Fecundity
Type of images | 2021
“Fecundity” | Anne Dillard | Pilgrim At Tinker Creek - Chapter 10
“Dillard has a nightmare in which she watched two Luna moths mate and produce eggs that hatched into fish and covered her bed. She then begins to think about what really bothers her and us as humans. She concludes that it is not plants that bother us, but the animal fecundity that we find appalling. She explains how nature is as careless as it is bountiful. Dillard then creates the comparison with fecundity and growth. Also she incorporates that with growth, there comes death. All things will die at one point and it is how life works. She also discusses the various things creatures need to survive and reproduce.
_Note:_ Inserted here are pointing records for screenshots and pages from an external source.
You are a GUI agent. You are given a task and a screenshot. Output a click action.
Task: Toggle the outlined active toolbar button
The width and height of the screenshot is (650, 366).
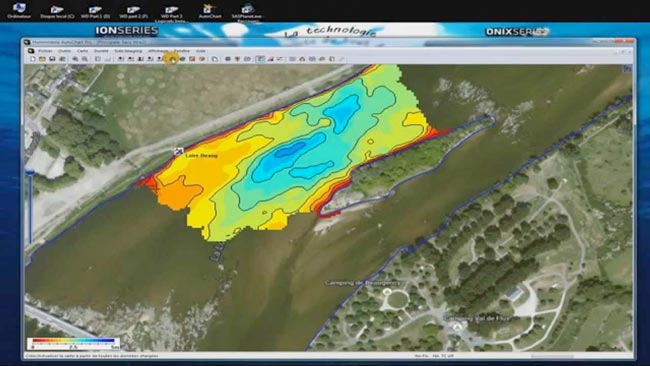(x=260, y=59)
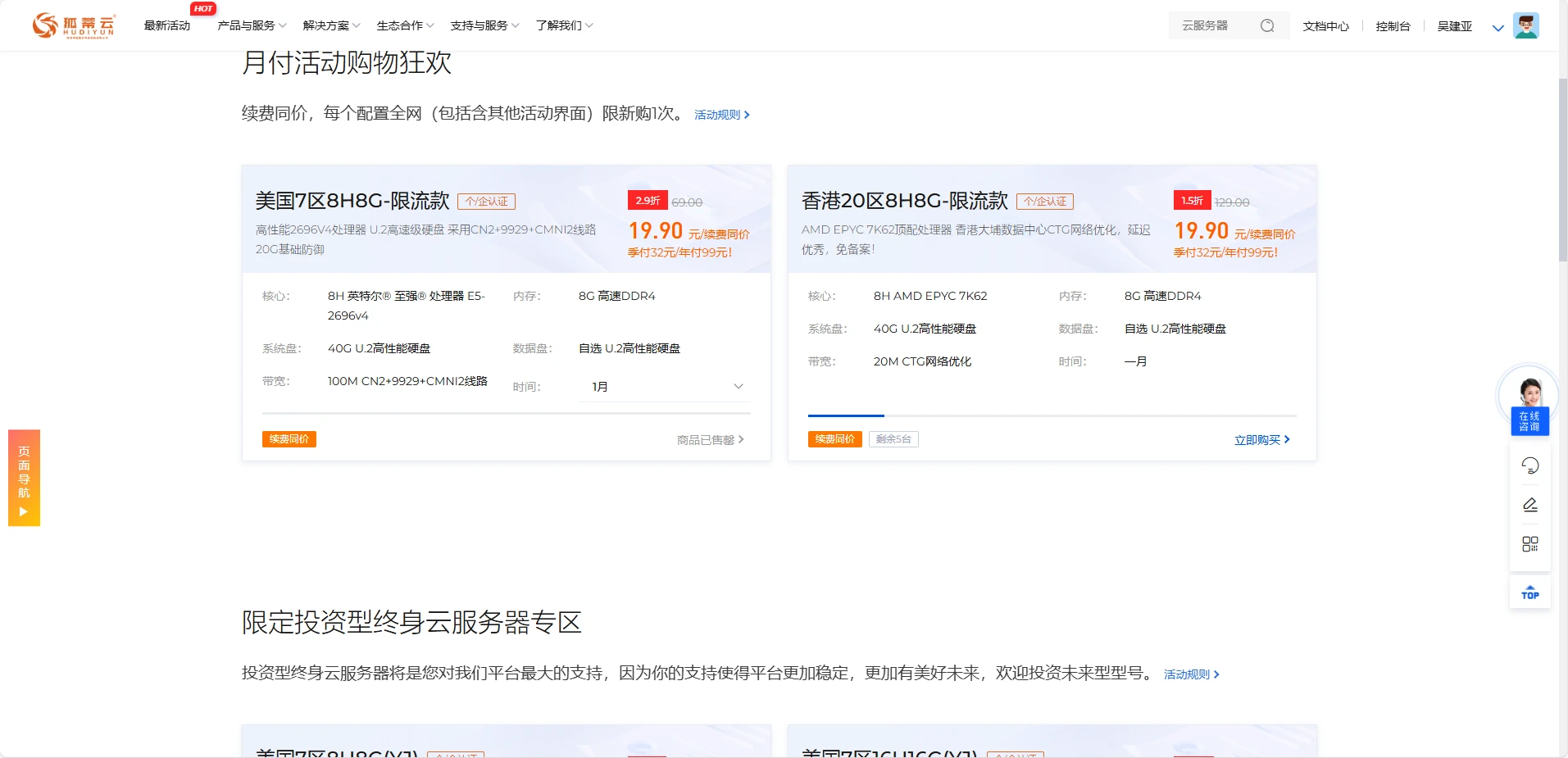The width and height of the screenshot is (1568, 758).
Task: Type in the 云服务器 search field
Action: click(x=1213, y=25)
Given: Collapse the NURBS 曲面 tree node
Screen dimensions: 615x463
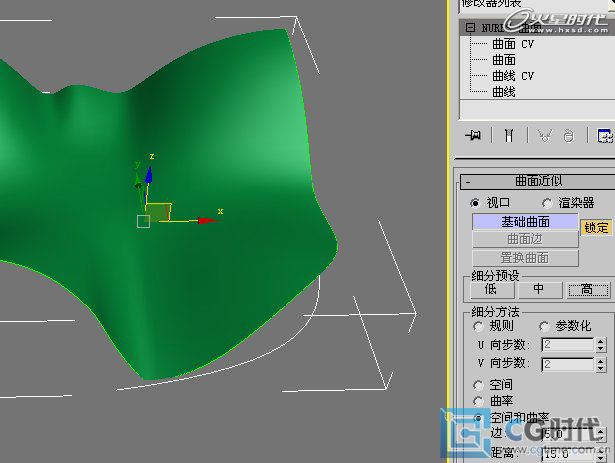Looking at the screenshot, I should [x=468, y=29].
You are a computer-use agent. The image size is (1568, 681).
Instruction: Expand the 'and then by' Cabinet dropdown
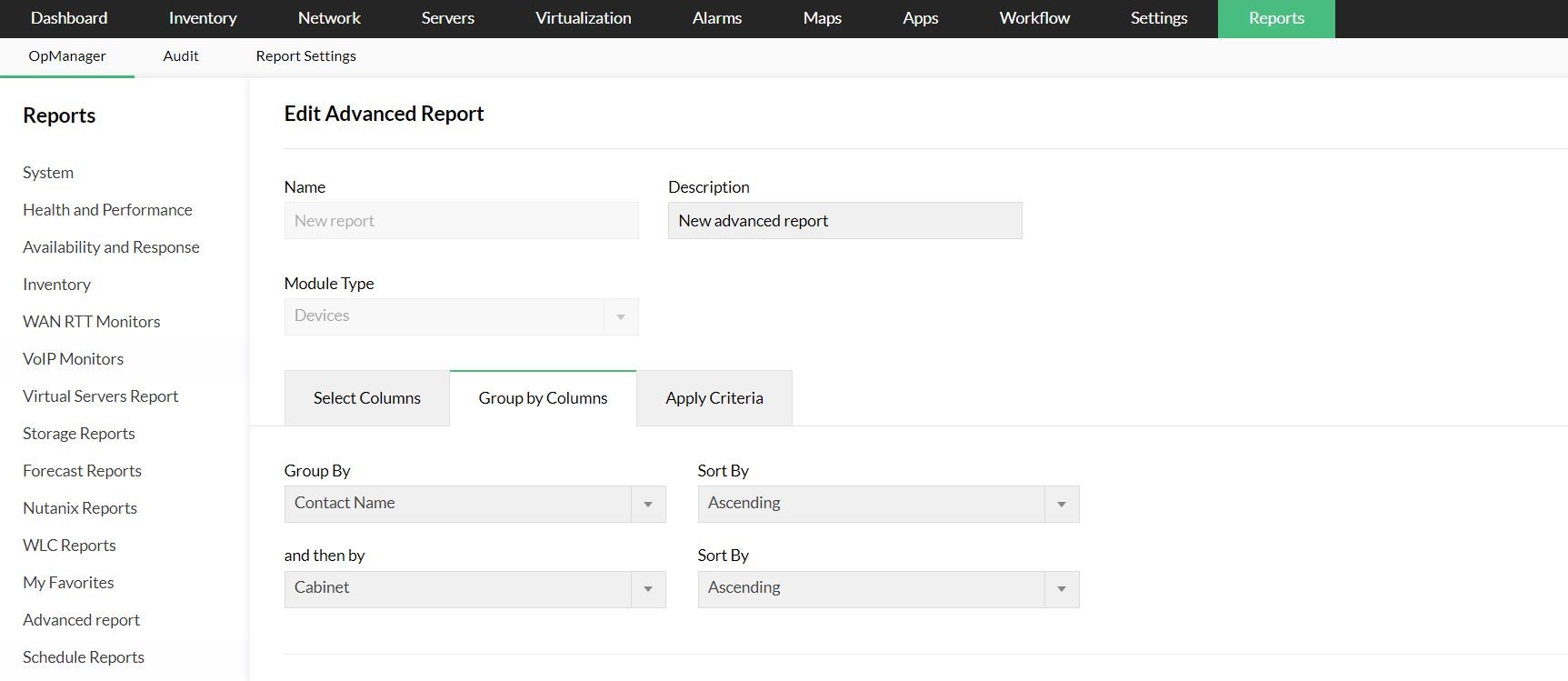point(474,588)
She finds the goose neck barnacle to be the most interesting creature because it has to beat the odds and cling to debris in the ocean to survive. She believes that we need create a few organisms and give them what they need to ensure survival, rather than have millions of eggs for only a few to survive. Dillard concludes this chapter by saying that we are not here to judge nature or try and change it to our liking, but to simply enjoy it and understand that death is a part of life for all organisms.”



Fecundity 00:19:00
Life experiences both birth and death. Numerous clones occur from cells
to completeness. Using the "Decalcomani technique" , I tried to express the beautiful appearance of the birth of life abstractly.
This title sequence expresses the process of making life from a scientific point of view, and the processes make people feel tense and unsettled but curious at the same time. My intention is that not only cell growth and differentiation happens but also old cell's death.